== AVAILABLE RECORDS ==
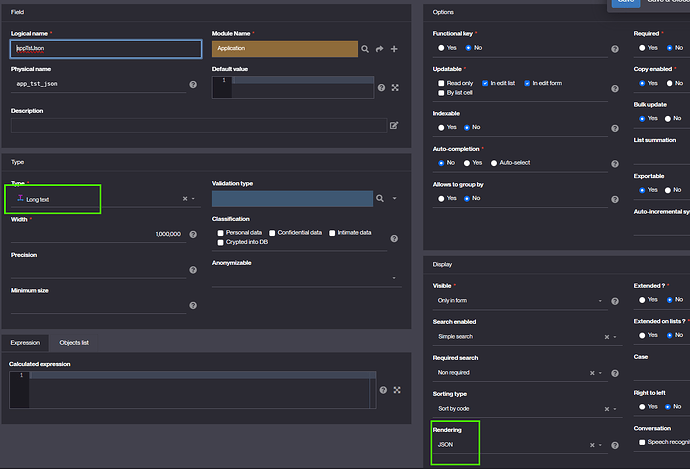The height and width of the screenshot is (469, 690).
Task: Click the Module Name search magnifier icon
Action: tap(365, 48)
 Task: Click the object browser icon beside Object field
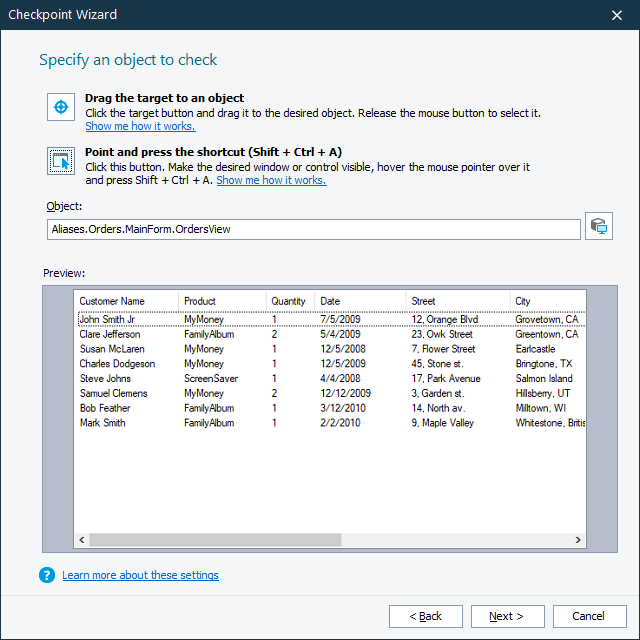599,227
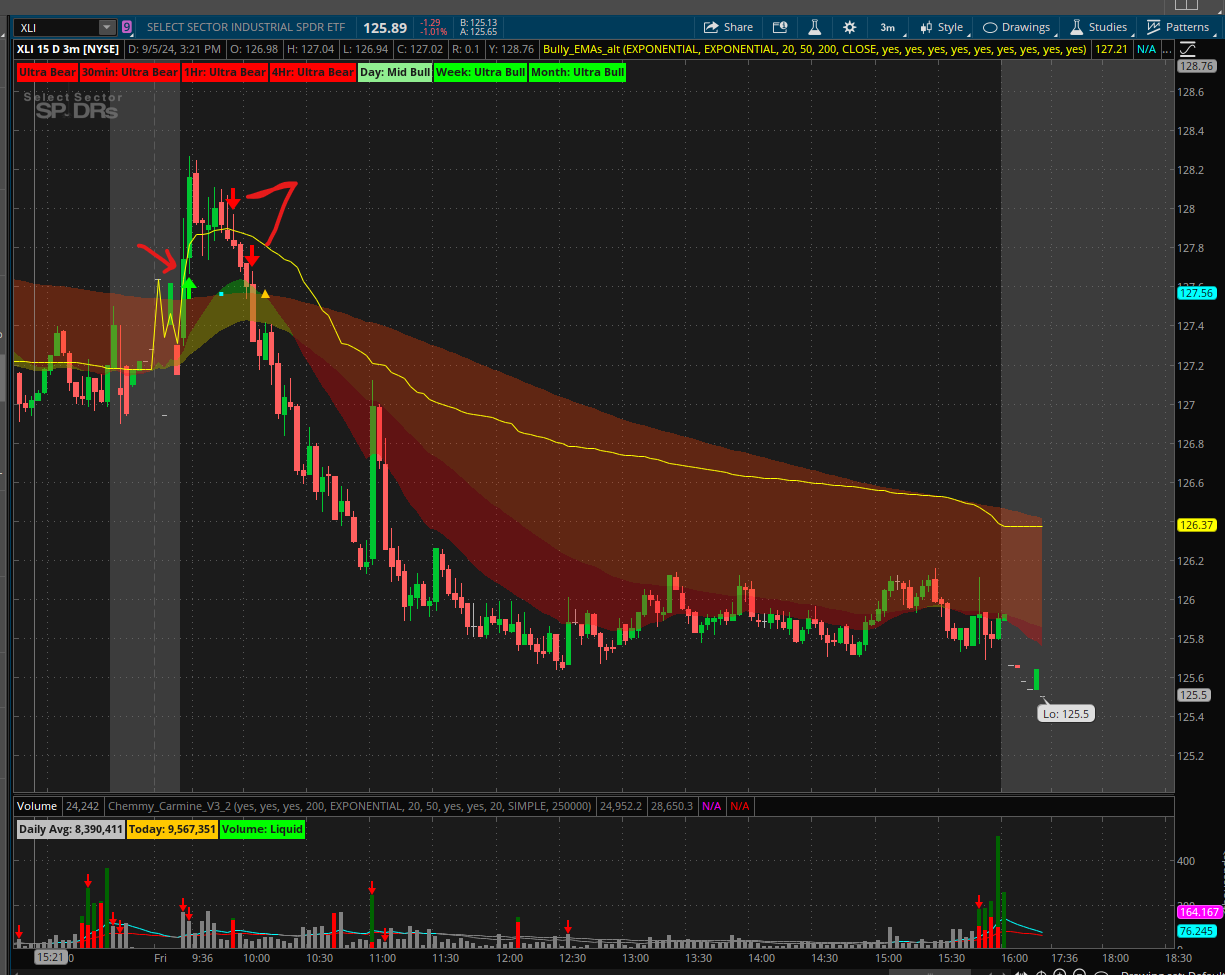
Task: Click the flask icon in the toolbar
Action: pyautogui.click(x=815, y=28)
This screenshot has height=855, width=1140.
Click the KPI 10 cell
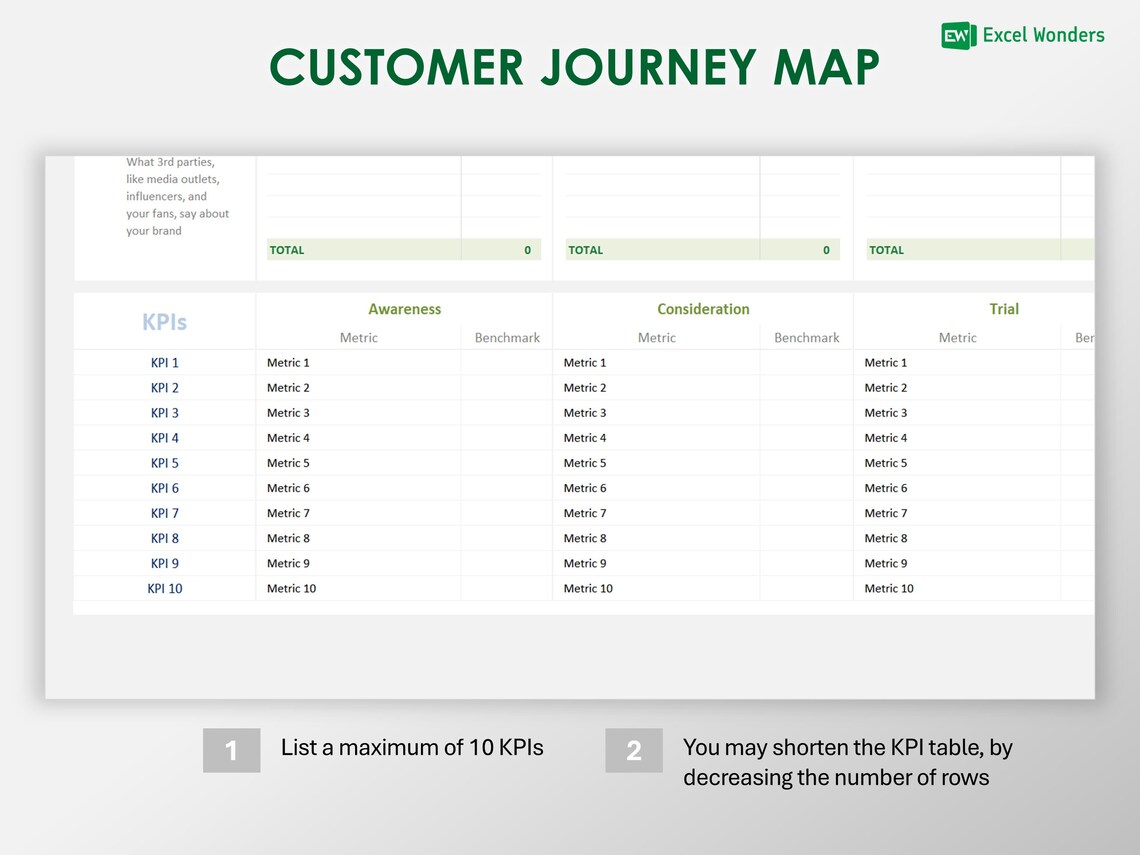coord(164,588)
---
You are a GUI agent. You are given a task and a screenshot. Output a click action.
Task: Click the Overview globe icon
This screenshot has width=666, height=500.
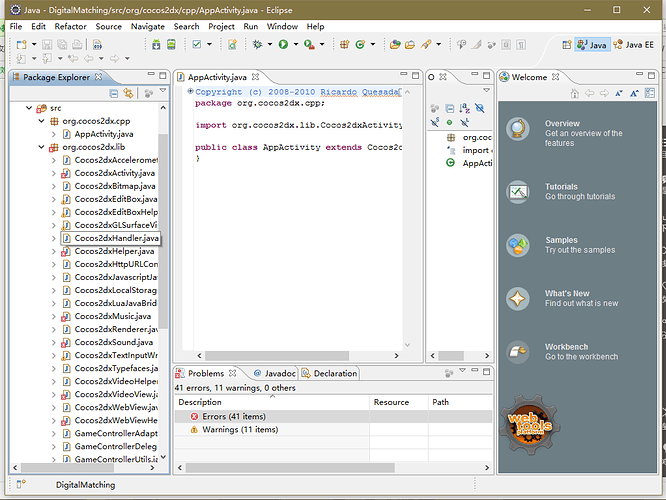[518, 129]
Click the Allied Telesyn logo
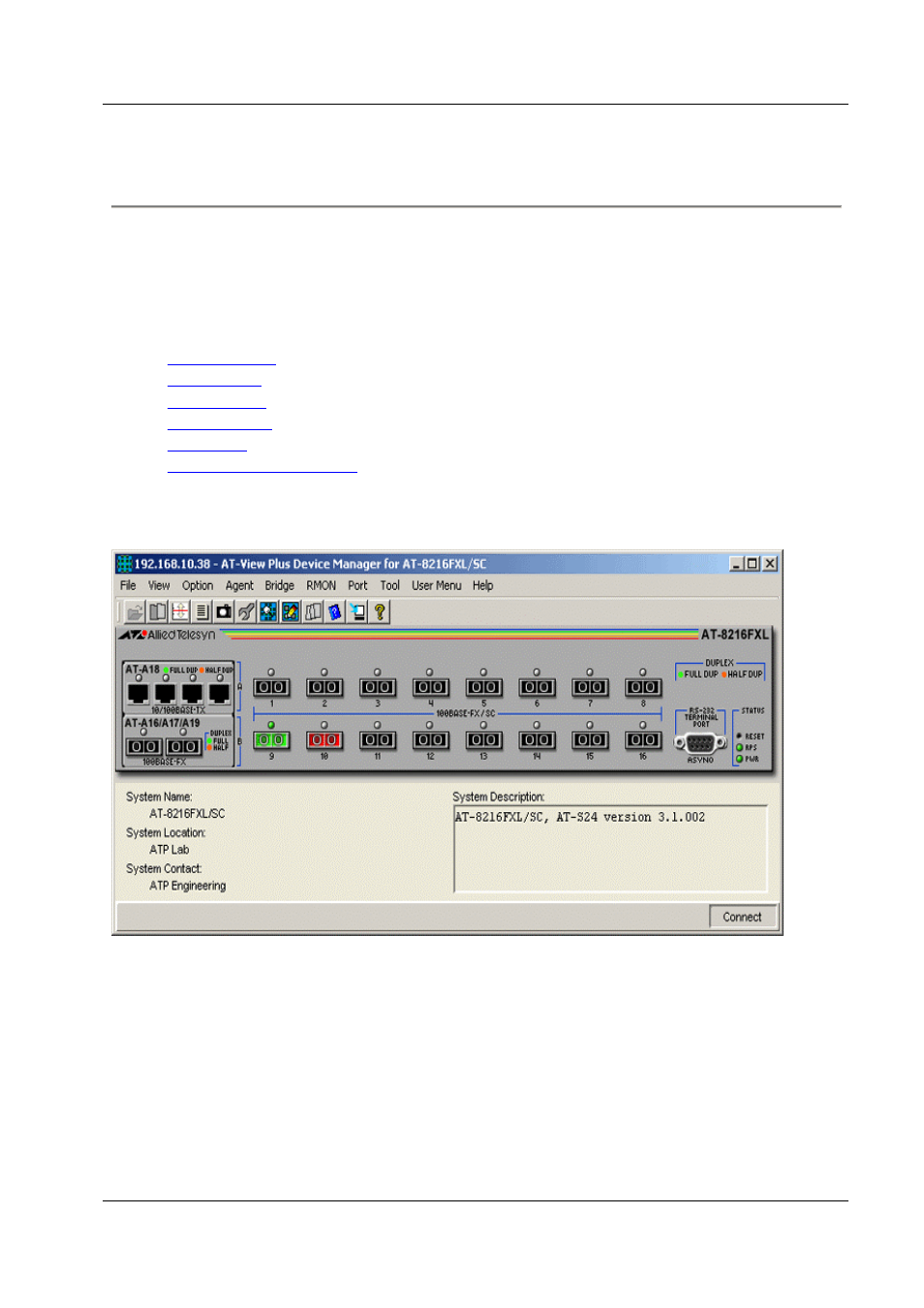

== EXERCISE ==
Duplicate the lines of the records starting at the line containing "The height and" and ending at the line containing "Action: pyautogui.click(x=815, y=28)", both included, reproducing them without any change. Leave the pictures out of your answer.

== WRITTEN SOLUTION ==
The height and width of the screenshot is (469, 690).
Task: Click the Module Name search magnifier icon
Action: tap(365, 48)
 Task: Click the object browser icon beside Object field
599,227
Task: Click the flask icon in the toolbar
Action: pyautogui.click(x=815, y=28)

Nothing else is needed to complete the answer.